Return the lines below unchanged, starting at the line that contains "Click the Project name input field" and running through the end of the lines, with both ends included. Leave the pictures out of your answer.
━━ Entries supplied
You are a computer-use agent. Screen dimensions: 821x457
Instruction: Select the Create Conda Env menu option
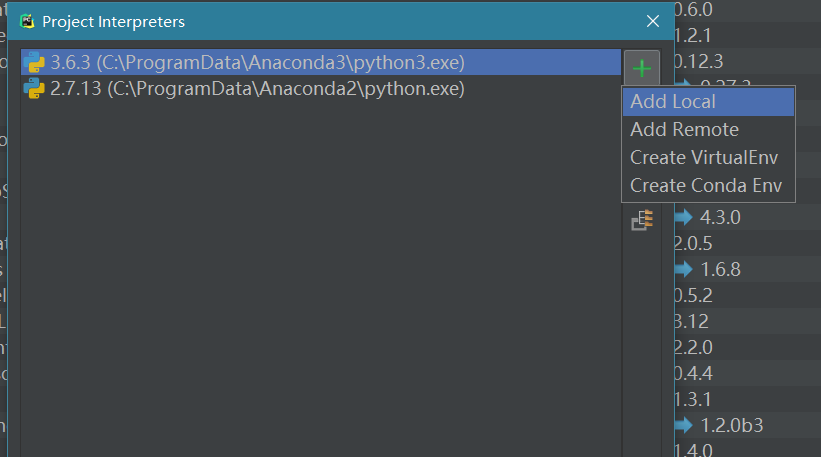(x=706, y=186)
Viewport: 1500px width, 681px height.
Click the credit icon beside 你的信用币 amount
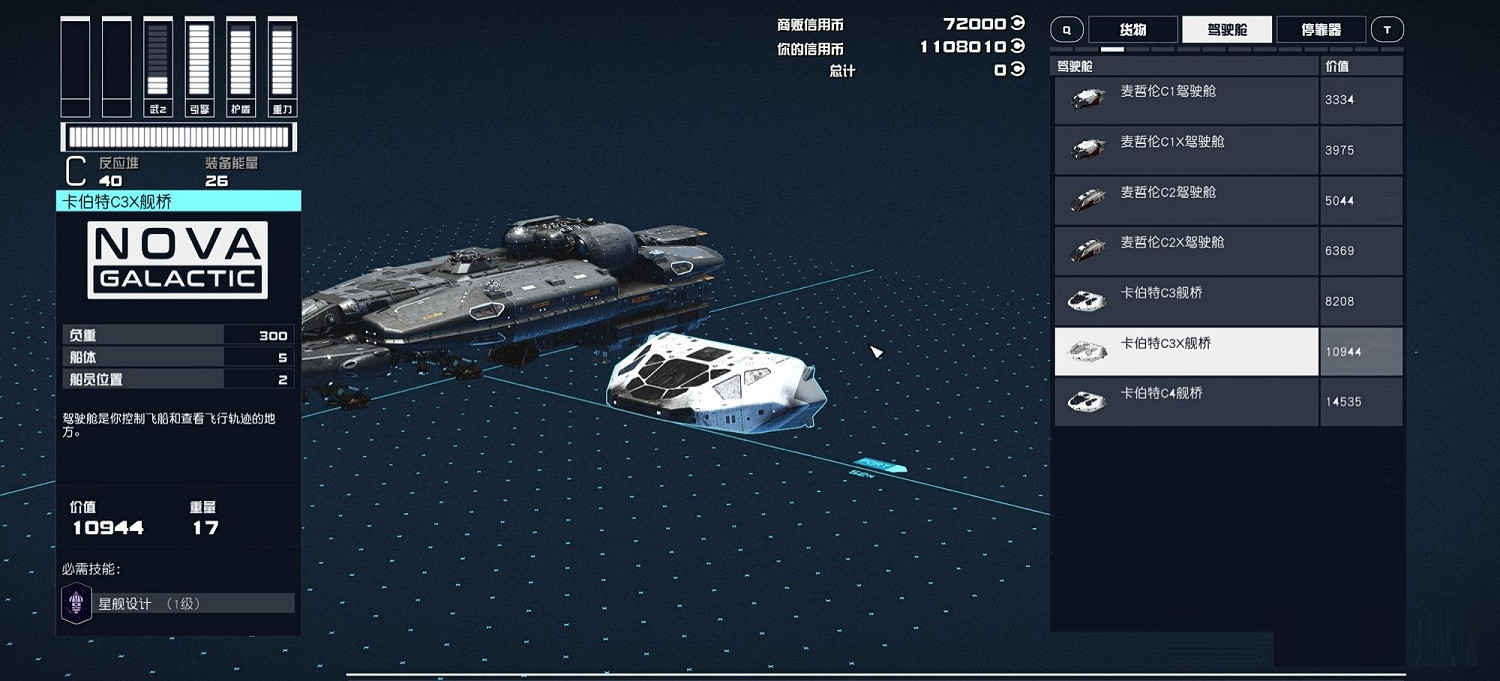(x=1018, y=47)
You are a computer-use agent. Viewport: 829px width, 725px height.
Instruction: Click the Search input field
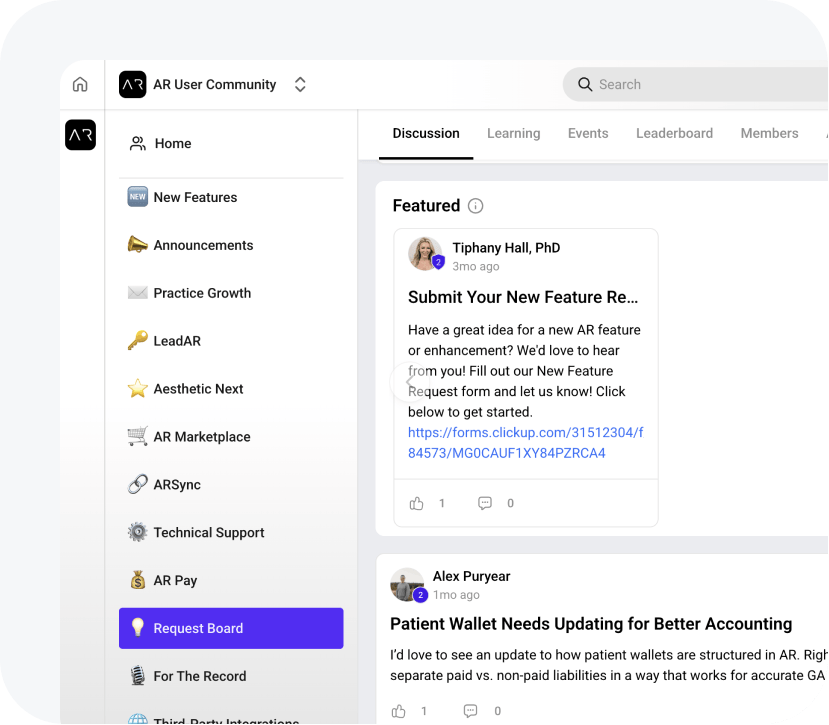point(700,85)
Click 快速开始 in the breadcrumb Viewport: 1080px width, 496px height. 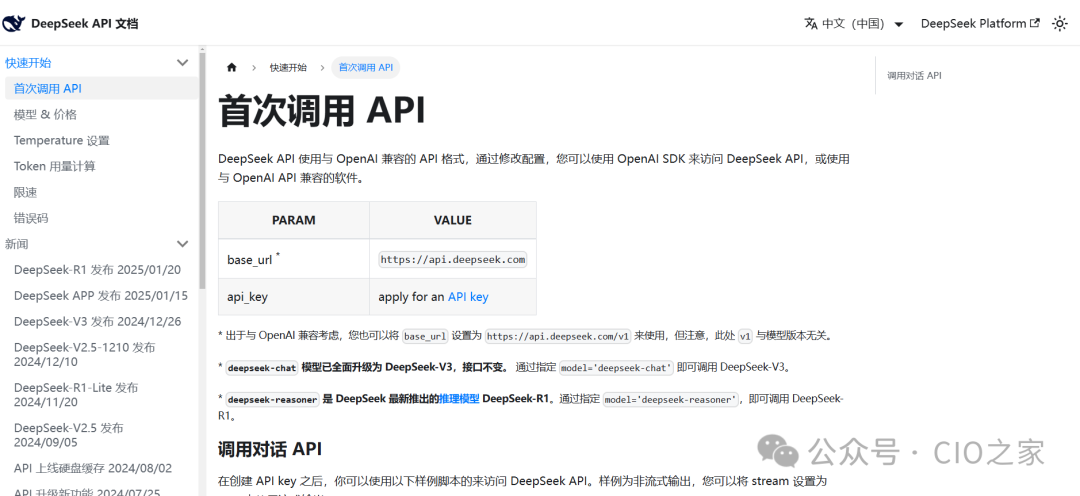pyautogui.click(x=288, y=68)
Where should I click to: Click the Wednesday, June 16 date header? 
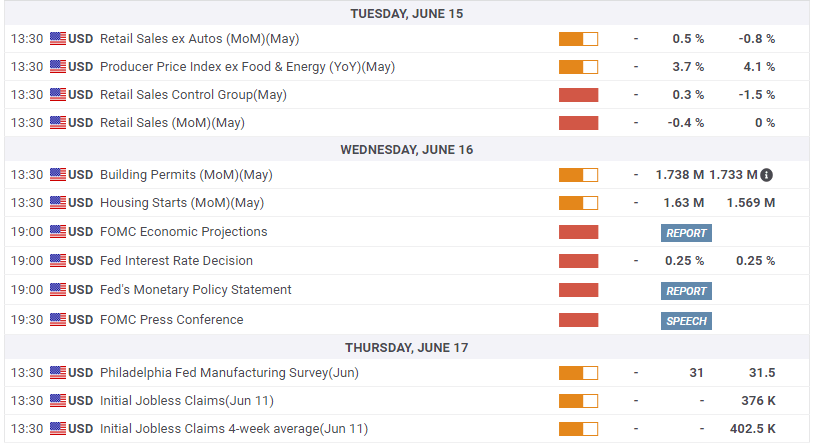tap(406, 150)
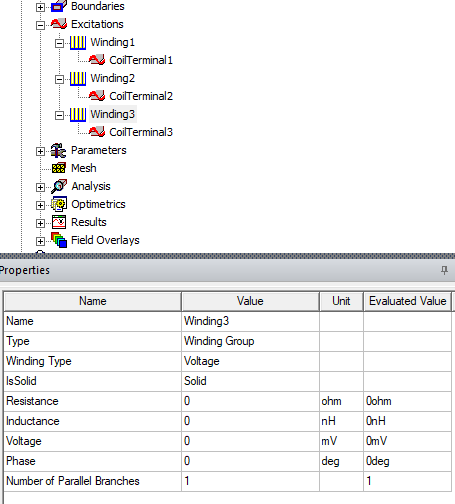Click the Boundaries folder icon
Screen dimensions: 455x504
pyautogui.click(x=59, y=6)
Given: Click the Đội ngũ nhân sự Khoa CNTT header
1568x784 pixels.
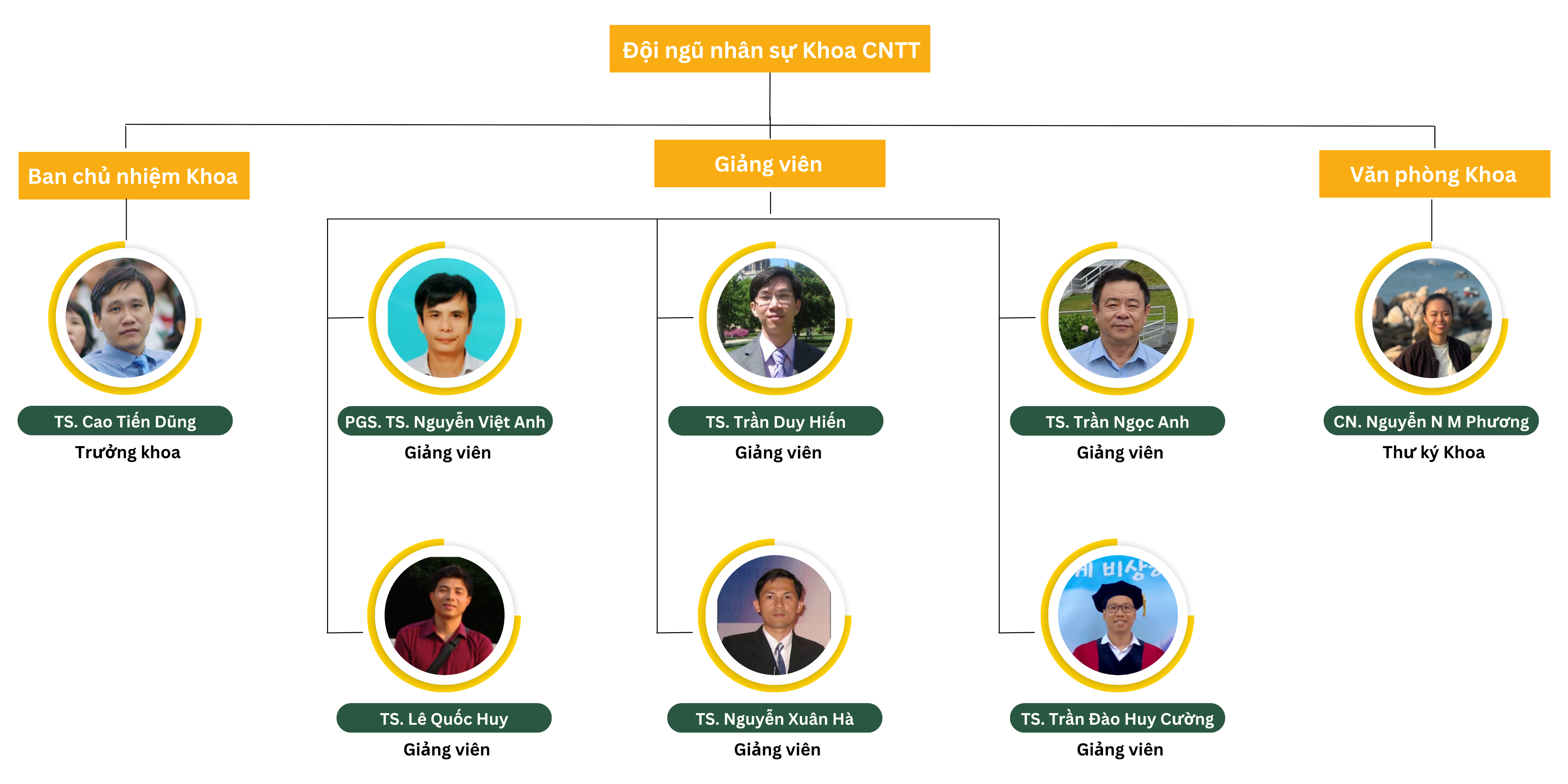Looking at the screenshot, I should point(769,49).
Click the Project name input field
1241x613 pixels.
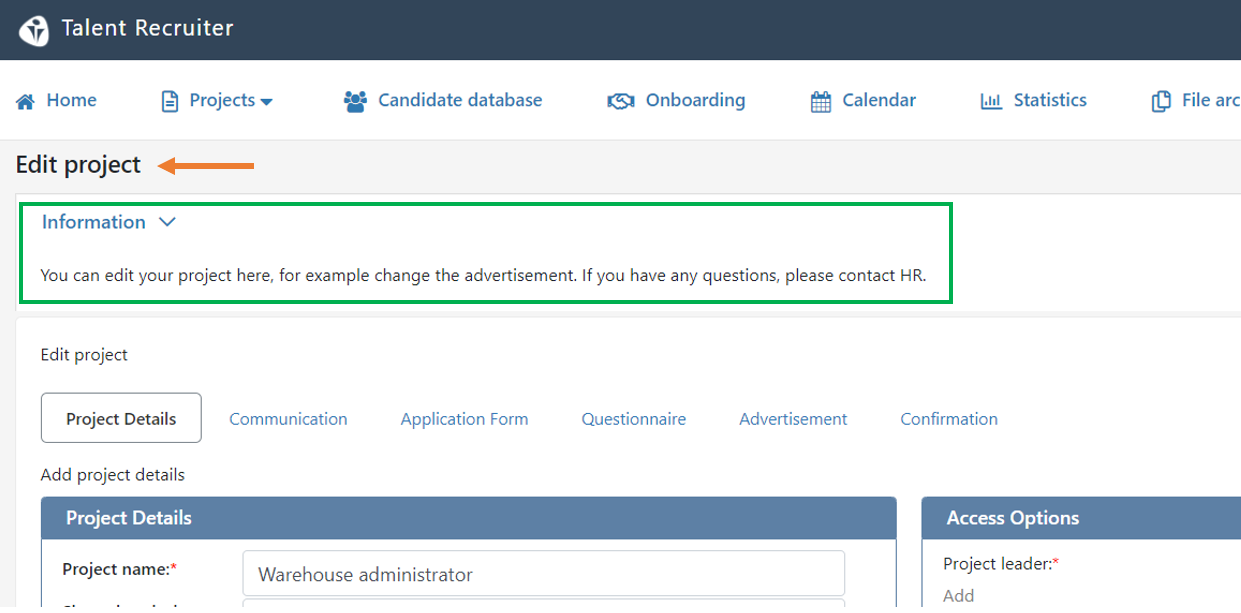point(544,574)
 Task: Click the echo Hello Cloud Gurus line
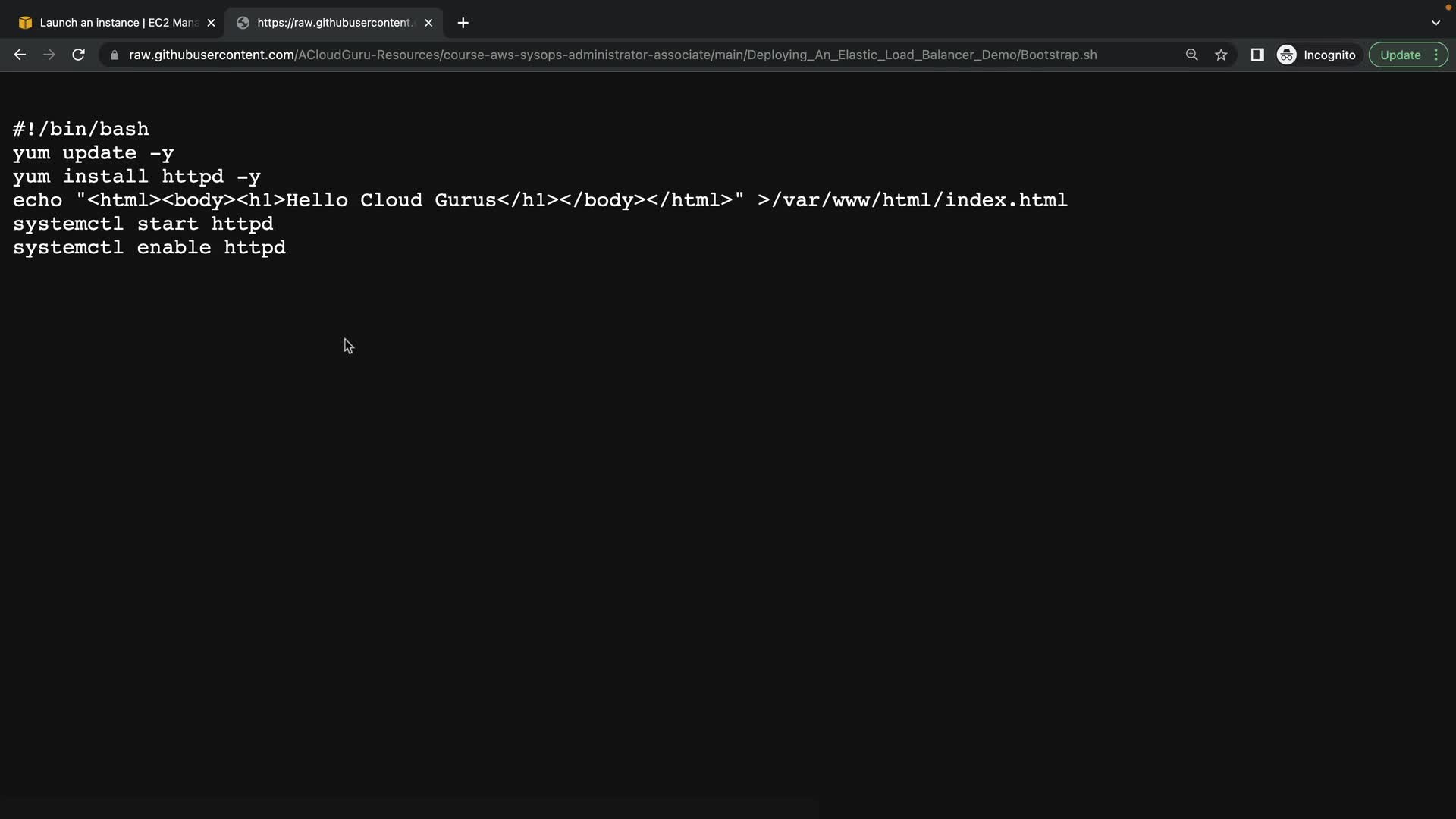539,200
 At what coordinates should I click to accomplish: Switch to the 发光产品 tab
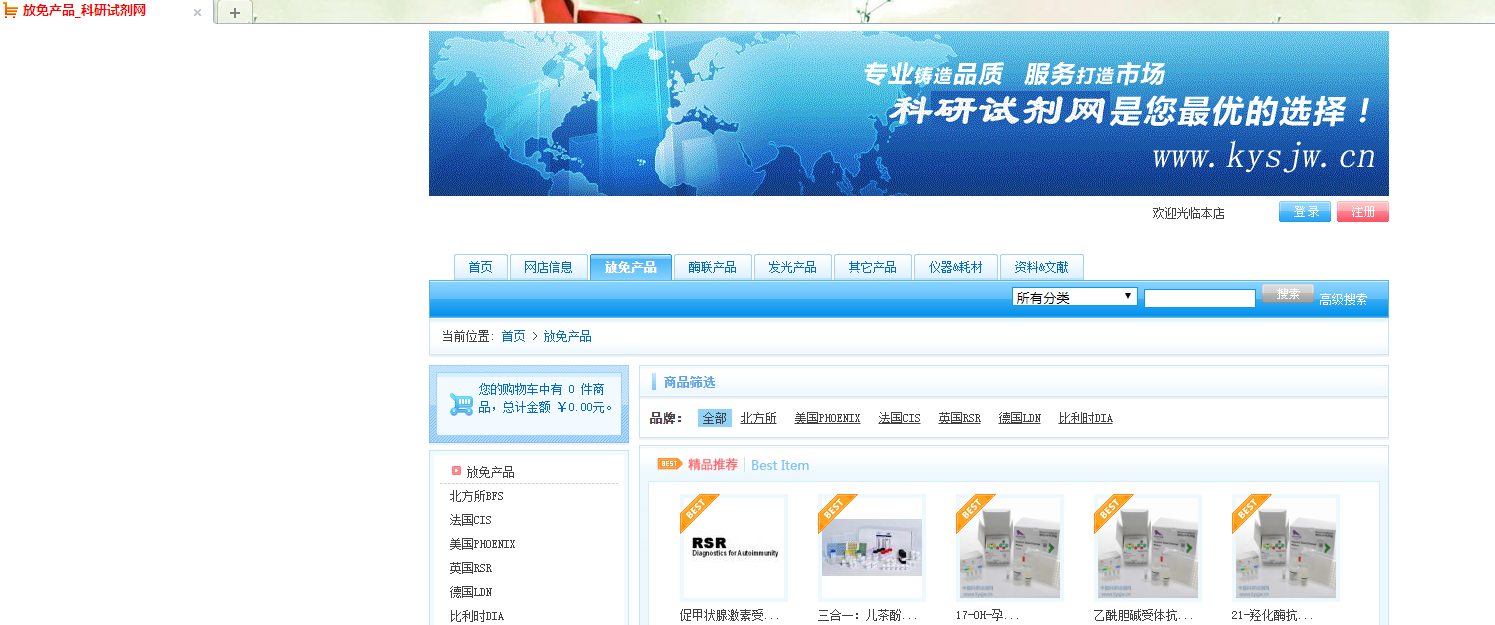792,267
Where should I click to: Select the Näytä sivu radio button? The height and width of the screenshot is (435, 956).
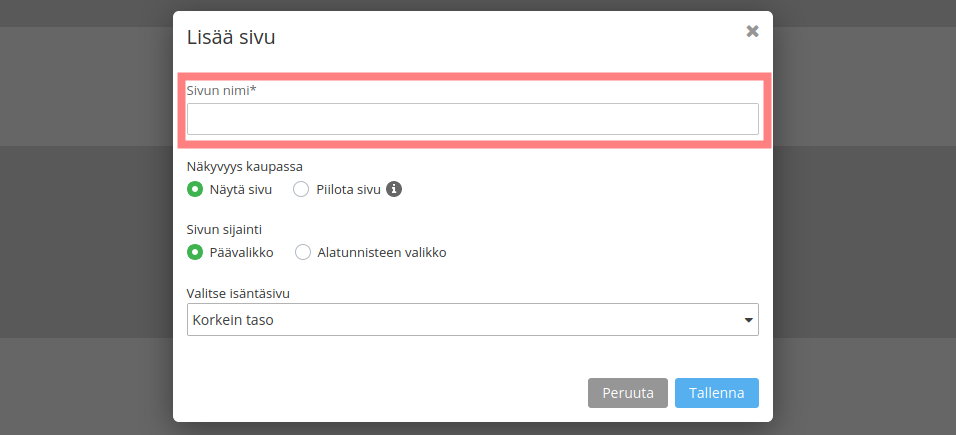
━━━━
## [Response to this task]
Click the Project name input field
1241x613 pixels.
point(544,574)
 Task: Click the echo Hello Cloud Gurus line
539,200
 At what coordinates should I click to accomplish: Switch to the 发光产品 tab
792,267
Where should I click to: Select the Näytä sivu radio button? The height and width of the screenshot is (435, 956).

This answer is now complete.